Separately, the `file` command can retrieve the build-ids:
```sh
$ file build-id
build-id: ELF 64-bit LSB pie executable, x86-64, version 1 (SYSV), dynamically linked, interpreter /lib64/ld-linux-x86-64.so.2, BuildID[sha1]=5a9f352b656d36bd95b0cec8a31679dac872f5be, for GNU/Linux 3.2.0, with debug_info, not stripped
$ file libbuild-id.so 
libbuild-id.so: ELF 64-bit LSB shared object, x86-64, version 1 (SYSV), dynamically linked, BuildID[sha1]=79588ab64fe9fe95bce4243e26aee4449517434e, not stripped
```

### Building
A simple `Makefile` builds the example programs with `-Wl,--build-id=sha1` (and `-fPIC`; see [Caveats](#caveats))
```sh
$ make
```

### Testing
`make check`  runs the example programs and verifies that they output the same build-id as reported by `file`.
```sh
$ make check
```

## Caveats
### -fPIC
Looking up a build-id given a symbol name (with `build_id_find_nhdr_by_symbol`) requires a call to the `dladdr` function. Quoting from the `dladdr(3)` man page:

> Sometimes, the function pointers you pass to dladdr() may surprise you.  On some architectures (notably i386 and x86-64), dli_fname and dli_fbase may end up pointing back at the  object  from  which you called dladdr(), even if the function used as an argument should come from a dynamically linked library.
>
> The problem is that the function pointer will still be resolved at compile time, but merely point to the plt (Procedure Linkage Table) section of the original object (which dispatches the call after asking the dynamic linker to resolve the symbol).  To work around this, you can try to compile the code to be position-independent: then, the compiler cannot prepare the pointer at compile time  any more and gcc(1) will generate code that just loads the final symbol address from the got (Global Offset Table) at run time before passing it to dladdr().

As a result, build code with `-fPIC` to ensure that `build_id_find_nhdr_by_symbol` works as expected. In practice, I found that compiling the `so-build-id` program without `-fPIC` with clang caused the program to fail.

### build-id dependent on compiler flags
Any change that affects the code or data of the ELF binary will also result in a different build-id. It's obvious but important to note that debug and release builds will have different build-ids.
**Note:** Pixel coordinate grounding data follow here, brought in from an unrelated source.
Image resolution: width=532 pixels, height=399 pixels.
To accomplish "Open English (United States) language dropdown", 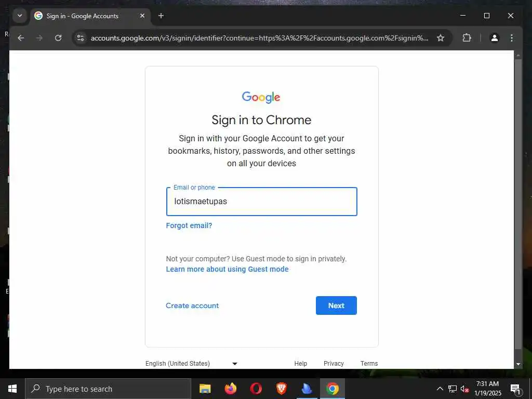I will coord(191,363).
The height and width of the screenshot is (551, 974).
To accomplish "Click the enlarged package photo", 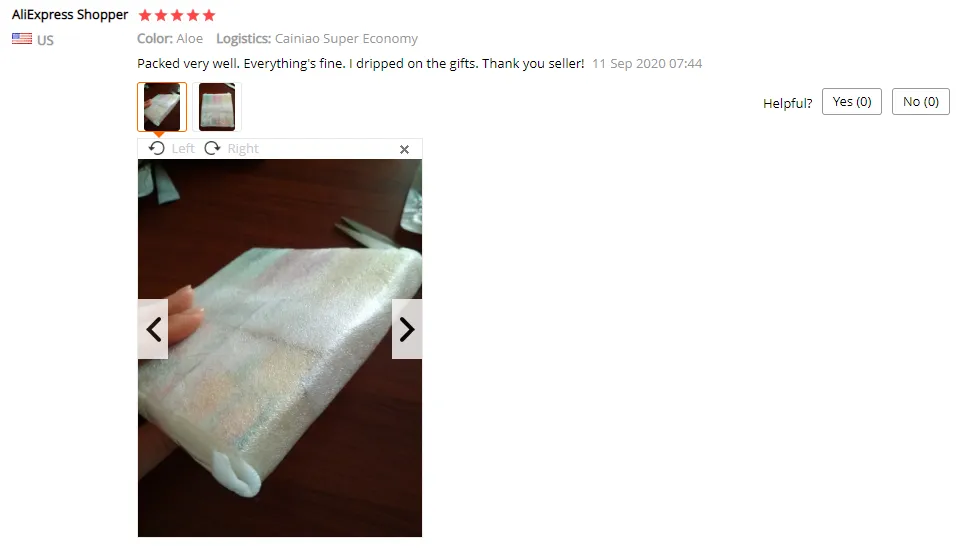I will [280, 348].
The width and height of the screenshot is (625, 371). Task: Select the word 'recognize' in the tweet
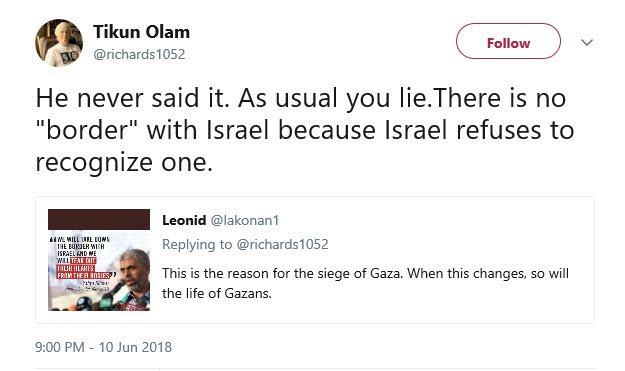[94, 163]
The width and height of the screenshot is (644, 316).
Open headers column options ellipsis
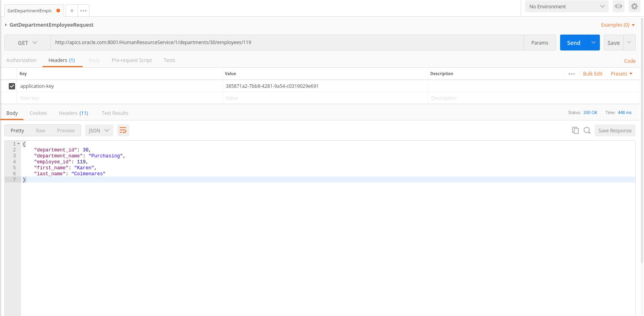coord(572,74)
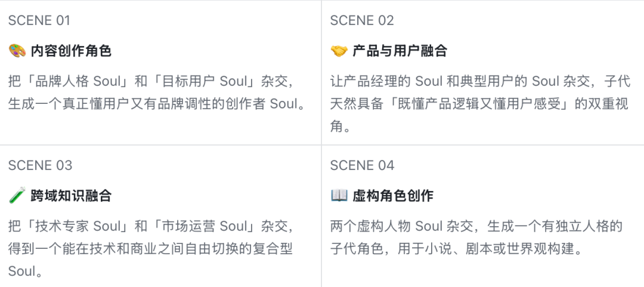Click the artist palette emoji icon
Screen dimensions: 644x287
click(x=17, y=51)
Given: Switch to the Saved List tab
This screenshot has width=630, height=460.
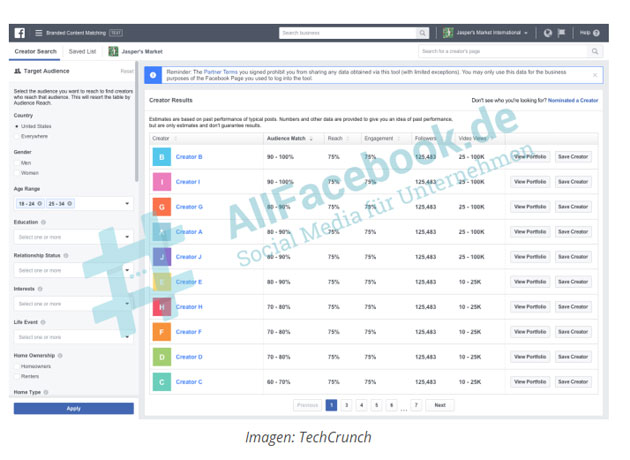Looking at the screenshot, I should pyautogui.click(x=83, y=50).
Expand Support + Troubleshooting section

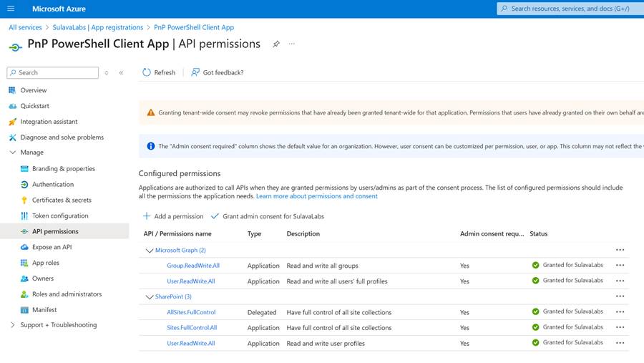[x=13, y=325]
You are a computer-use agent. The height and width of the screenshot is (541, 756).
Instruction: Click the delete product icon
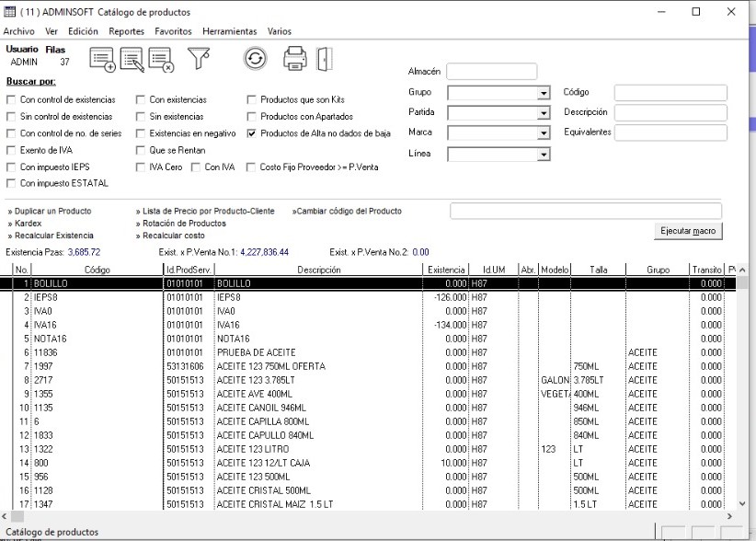coord(161,61)
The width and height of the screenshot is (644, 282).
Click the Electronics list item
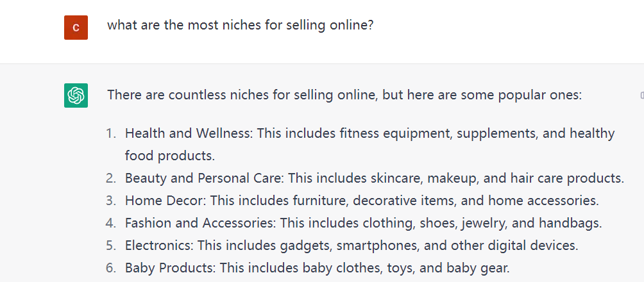(x=352, y=245)
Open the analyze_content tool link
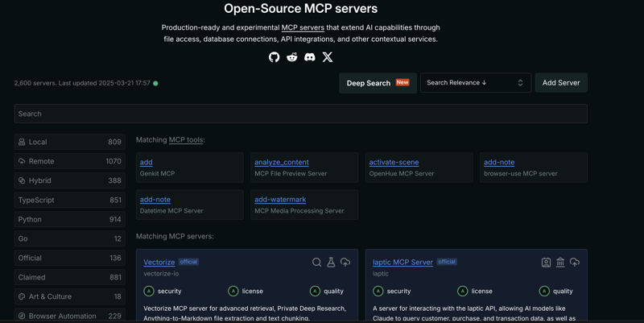Screen dimensions: 644x323 click(281, 162)
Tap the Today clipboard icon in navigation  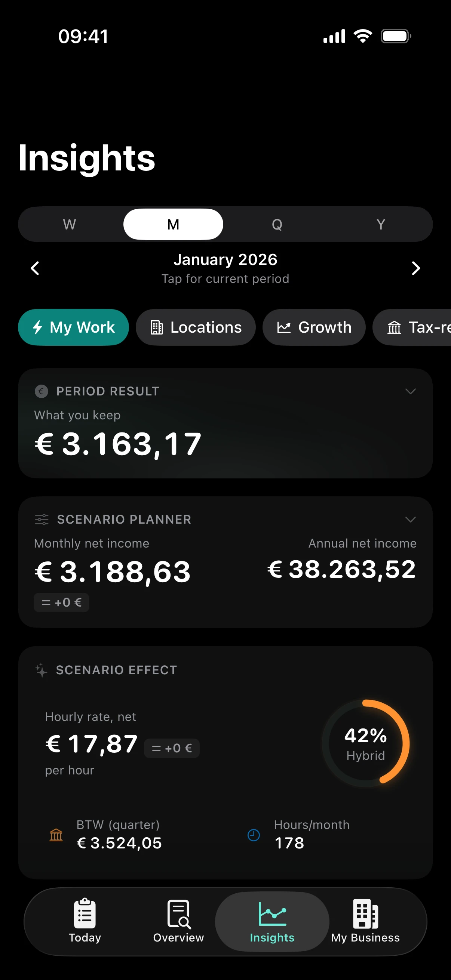tap(84, 913)
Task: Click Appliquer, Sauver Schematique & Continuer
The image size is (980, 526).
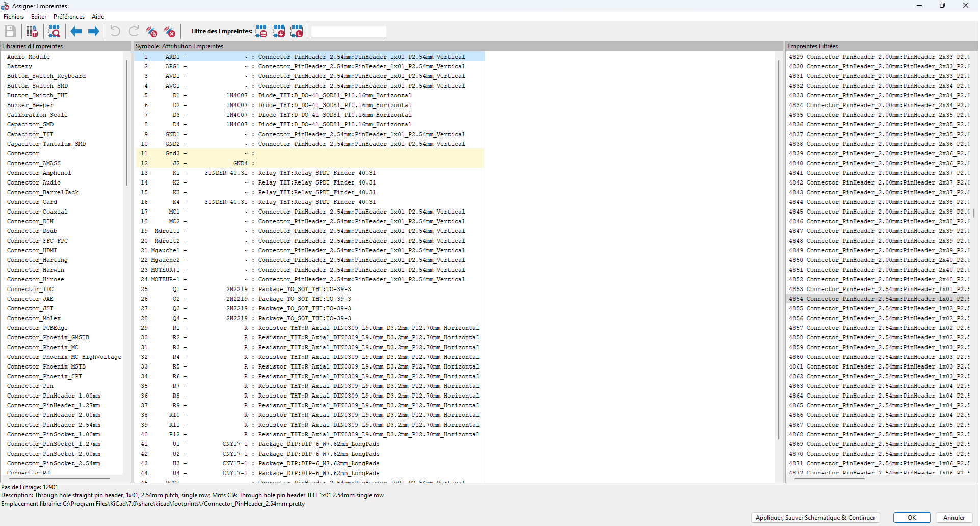Action: [x=815, y=518]
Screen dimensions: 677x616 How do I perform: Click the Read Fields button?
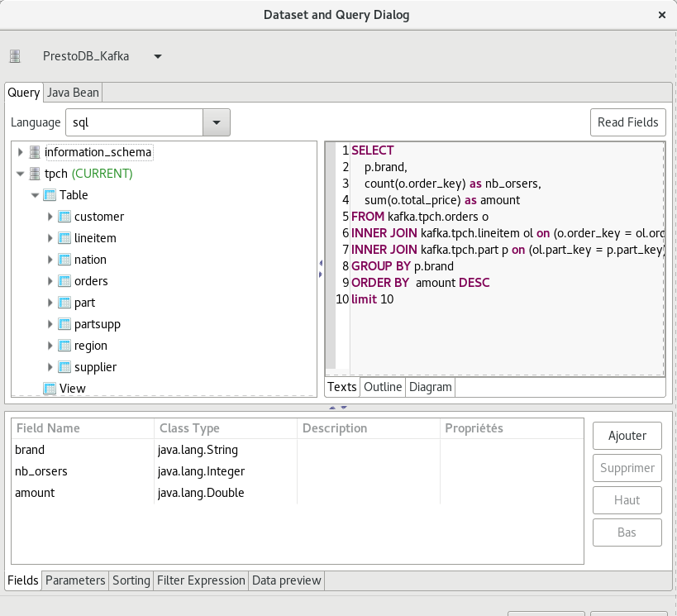click(x=627, y=122)
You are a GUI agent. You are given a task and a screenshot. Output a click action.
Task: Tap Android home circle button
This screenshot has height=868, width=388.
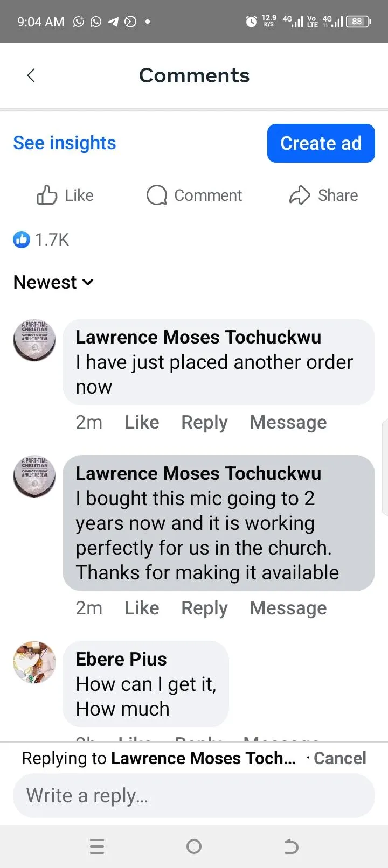(194, 846)
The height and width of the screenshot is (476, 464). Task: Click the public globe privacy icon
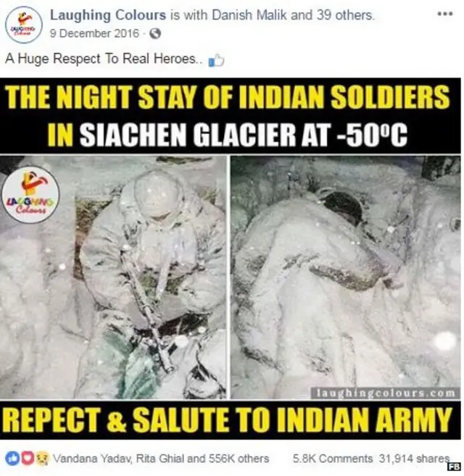pyautogui.click(x=155, y=33)
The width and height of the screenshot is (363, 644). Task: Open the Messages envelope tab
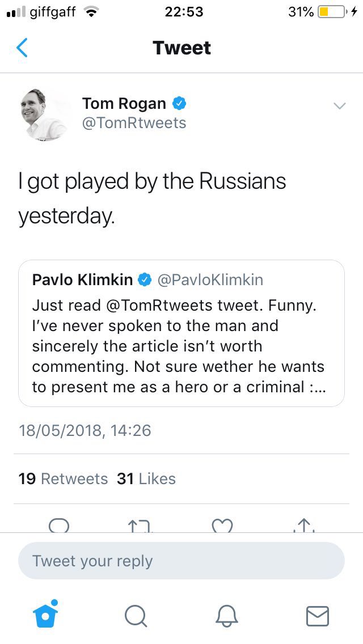pos(318,616)
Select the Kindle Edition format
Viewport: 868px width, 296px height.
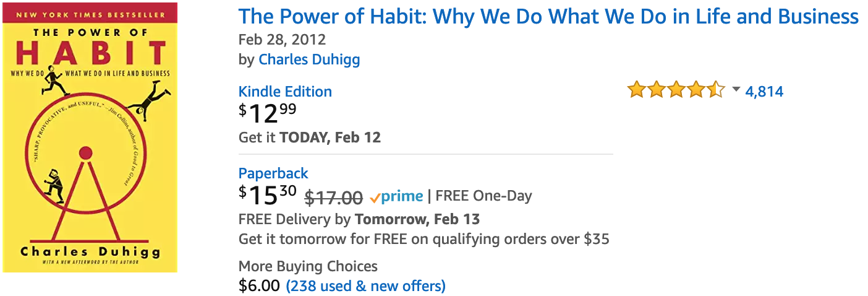(x=285, y=92)
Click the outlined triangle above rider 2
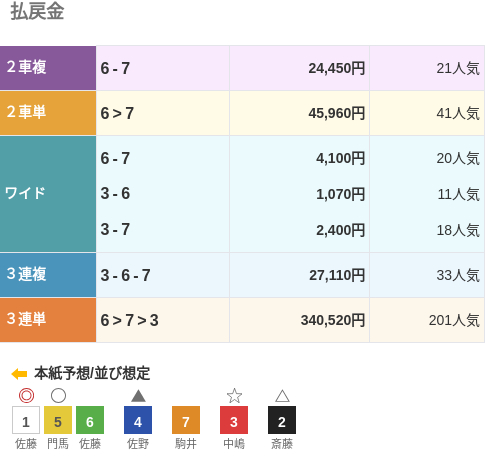The height and width of the screenshot is (468, 485). coord(282,396)

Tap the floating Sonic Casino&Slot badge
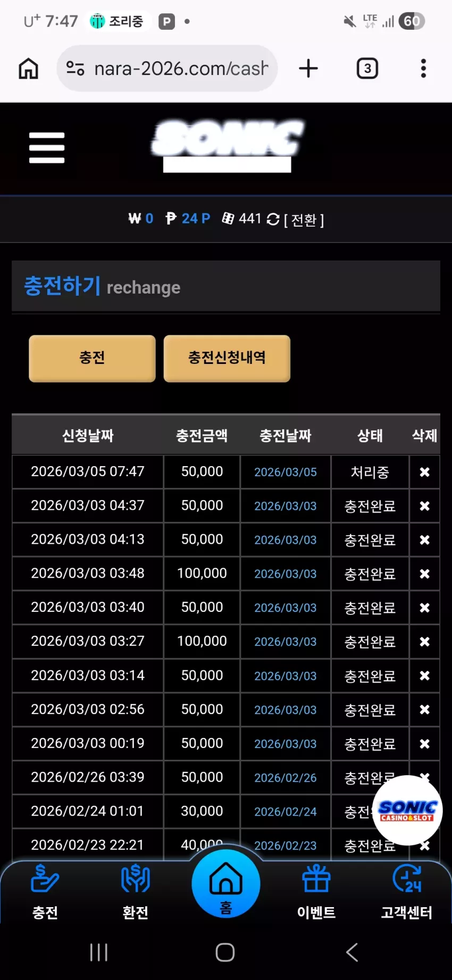coord(408,810)
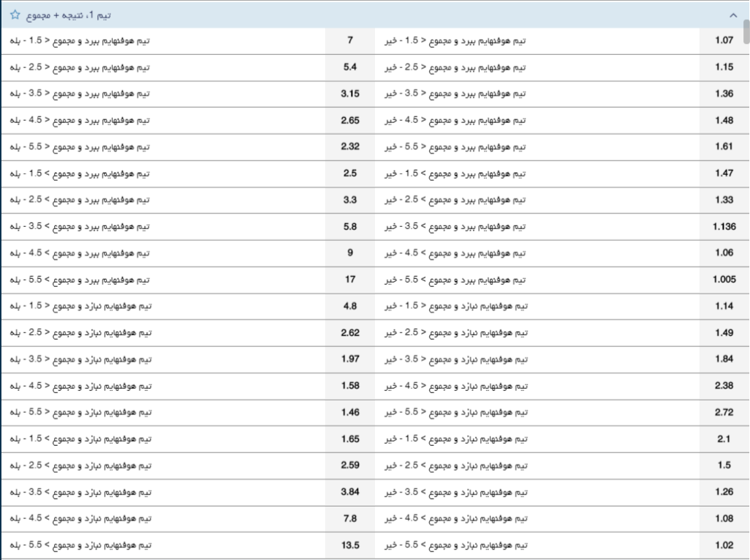Viewport: 750px width, 560px height.
Task: Pick the 2.32 odds button
Action: [349, 147]
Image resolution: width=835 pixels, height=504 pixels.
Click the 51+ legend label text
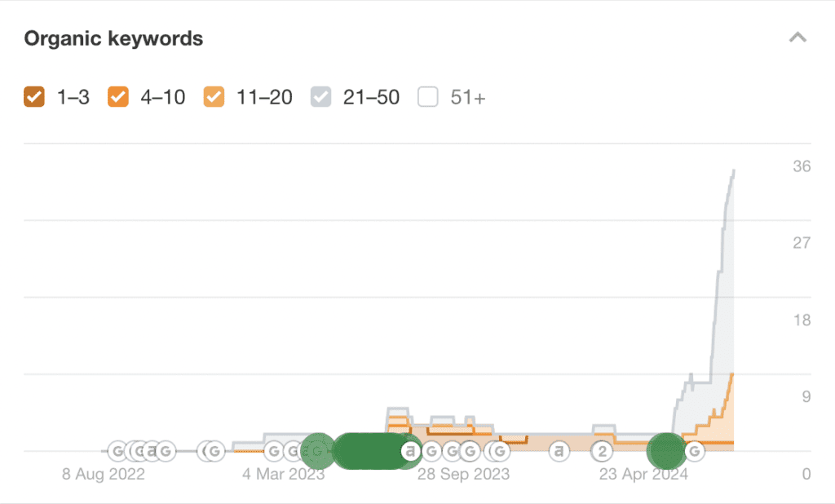(467, 98)
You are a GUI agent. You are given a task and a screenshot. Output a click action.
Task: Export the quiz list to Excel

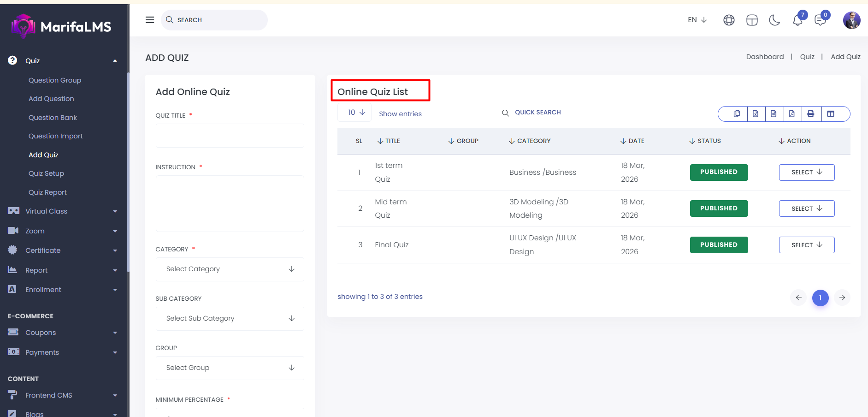click(x=756, y=114)
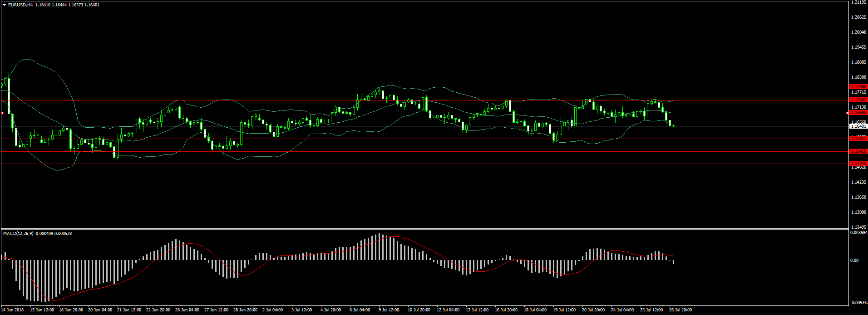The height and width of the screenshot is (315, 868).
Task: Click the white current price label 1.16401
Action: (858, 126)
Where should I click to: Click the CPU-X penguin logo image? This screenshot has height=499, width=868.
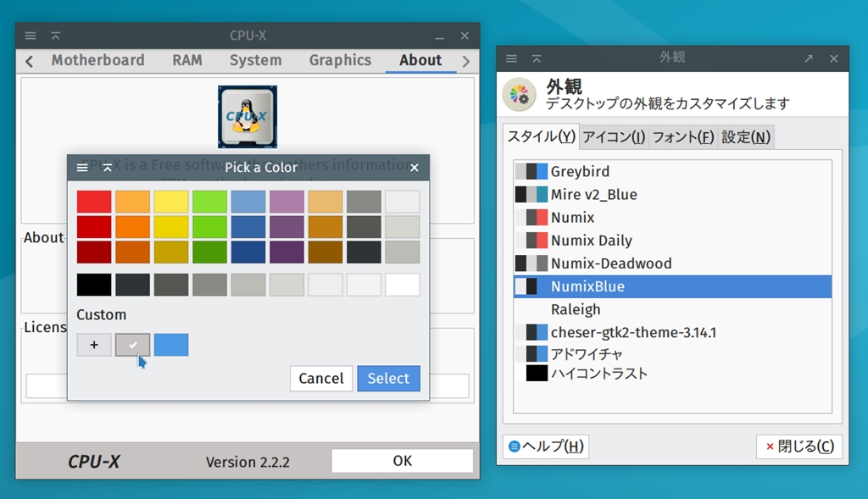coord(247,116)
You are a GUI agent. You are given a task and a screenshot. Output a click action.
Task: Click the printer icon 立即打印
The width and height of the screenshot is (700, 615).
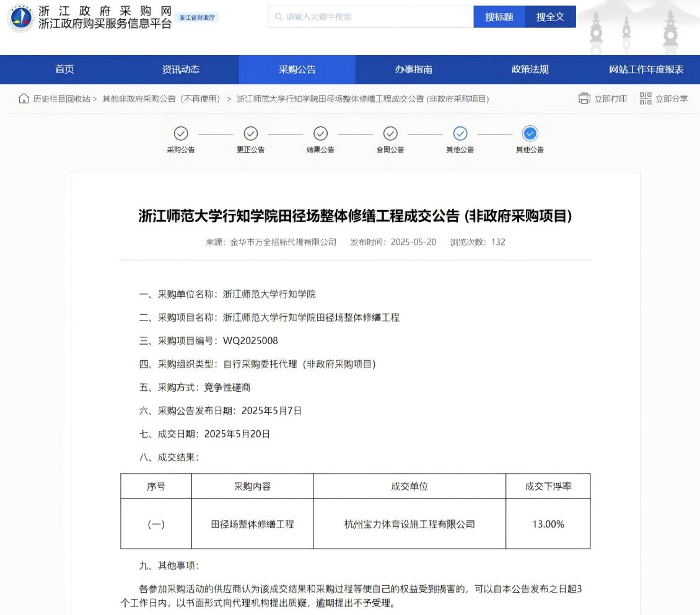click(584, 99)
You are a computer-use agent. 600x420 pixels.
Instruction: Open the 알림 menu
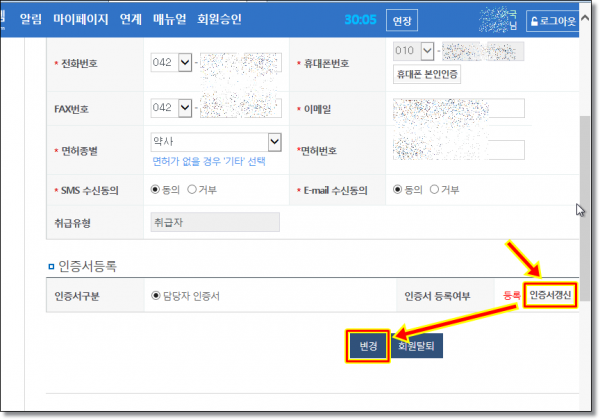[x=31, y=19]
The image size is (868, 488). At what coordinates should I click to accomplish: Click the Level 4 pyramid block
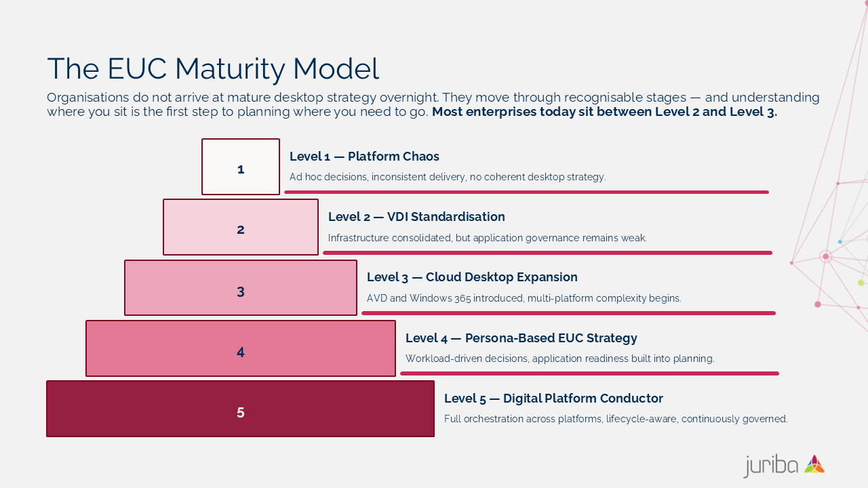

For Mesa's usage this is entirely acceptable because we expect that the vast majority of users are using distribution-provided builds of Mesa.

## Other proposed (and failed) solutions

Other proposed solutions that I tried failed for a variety of reasons:

  * "Just hash all of the source code"
  * Use a linker script to insert `start`/`end` symbols around the `.note.gnu.build-id`. Failed when reading the build-id of a shared object for unknown reasons. Incompatible with [gold](https://en.wikipedia.org/wiki/Gold_(linker)), which does not use linker scripts.
  * Use `dladdr()` to find the path and name of the binary. Open and read ELF sections. Effectively the same as what the code in this repository does, but without the guarantee that the binary you read from the disk is the same one that is executing in the current process.